Exercise: Gather each line in the entries that includes the string "will".

---------- Exercise data

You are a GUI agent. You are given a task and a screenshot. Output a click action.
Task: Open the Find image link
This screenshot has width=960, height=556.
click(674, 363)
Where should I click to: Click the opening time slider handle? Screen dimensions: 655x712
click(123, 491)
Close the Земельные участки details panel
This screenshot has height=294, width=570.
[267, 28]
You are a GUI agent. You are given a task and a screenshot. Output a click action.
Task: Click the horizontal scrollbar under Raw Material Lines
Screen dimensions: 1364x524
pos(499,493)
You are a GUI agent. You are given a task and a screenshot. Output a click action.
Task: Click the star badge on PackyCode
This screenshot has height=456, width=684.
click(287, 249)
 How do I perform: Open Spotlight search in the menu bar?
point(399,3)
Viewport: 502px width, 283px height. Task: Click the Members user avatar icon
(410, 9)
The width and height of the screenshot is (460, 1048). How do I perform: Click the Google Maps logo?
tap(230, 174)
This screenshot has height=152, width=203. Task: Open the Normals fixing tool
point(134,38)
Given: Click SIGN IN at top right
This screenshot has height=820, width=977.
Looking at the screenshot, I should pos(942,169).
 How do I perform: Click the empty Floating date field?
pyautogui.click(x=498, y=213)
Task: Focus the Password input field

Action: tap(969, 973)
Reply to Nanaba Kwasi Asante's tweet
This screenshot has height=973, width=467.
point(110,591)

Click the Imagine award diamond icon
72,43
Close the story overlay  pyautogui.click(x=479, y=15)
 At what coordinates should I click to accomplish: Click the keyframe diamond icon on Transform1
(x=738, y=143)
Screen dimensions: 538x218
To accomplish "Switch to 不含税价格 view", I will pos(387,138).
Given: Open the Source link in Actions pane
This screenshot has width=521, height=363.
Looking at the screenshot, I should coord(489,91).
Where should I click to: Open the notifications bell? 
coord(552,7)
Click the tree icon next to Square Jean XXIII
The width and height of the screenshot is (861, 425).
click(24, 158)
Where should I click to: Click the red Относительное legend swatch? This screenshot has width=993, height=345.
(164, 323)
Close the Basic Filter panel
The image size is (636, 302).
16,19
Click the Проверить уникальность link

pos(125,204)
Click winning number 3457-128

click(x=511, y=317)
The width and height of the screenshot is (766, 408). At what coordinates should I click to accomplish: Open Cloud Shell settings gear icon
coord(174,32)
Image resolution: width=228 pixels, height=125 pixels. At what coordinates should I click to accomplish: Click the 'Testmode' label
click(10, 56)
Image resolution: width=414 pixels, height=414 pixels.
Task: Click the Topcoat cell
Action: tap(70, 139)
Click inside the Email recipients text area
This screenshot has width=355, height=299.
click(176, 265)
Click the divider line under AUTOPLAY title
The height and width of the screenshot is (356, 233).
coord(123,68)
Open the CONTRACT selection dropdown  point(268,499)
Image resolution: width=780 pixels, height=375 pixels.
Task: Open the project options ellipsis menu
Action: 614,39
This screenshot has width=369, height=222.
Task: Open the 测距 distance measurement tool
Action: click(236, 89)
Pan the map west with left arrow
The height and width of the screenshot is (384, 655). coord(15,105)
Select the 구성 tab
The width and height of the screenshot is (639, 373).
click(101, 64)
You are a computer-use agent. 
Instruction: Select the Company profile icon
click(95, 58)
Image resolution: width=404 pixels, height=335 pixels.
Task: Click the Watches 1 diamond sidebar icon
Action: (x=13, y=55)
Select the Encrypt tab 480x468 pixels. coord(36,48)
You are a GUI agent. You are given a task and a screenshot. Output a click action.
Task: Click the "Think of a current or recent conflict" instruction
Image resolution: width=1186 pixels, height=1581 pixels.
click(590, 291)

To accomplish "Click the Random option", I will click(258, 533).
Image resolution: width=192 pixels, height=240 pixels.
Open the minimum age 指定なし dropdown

--------------------

Written solution:
To accomplish "Switch to 不含税价格 view", I will pos(387,138).
To accomplish "Click the Random option", I will click(258, 533).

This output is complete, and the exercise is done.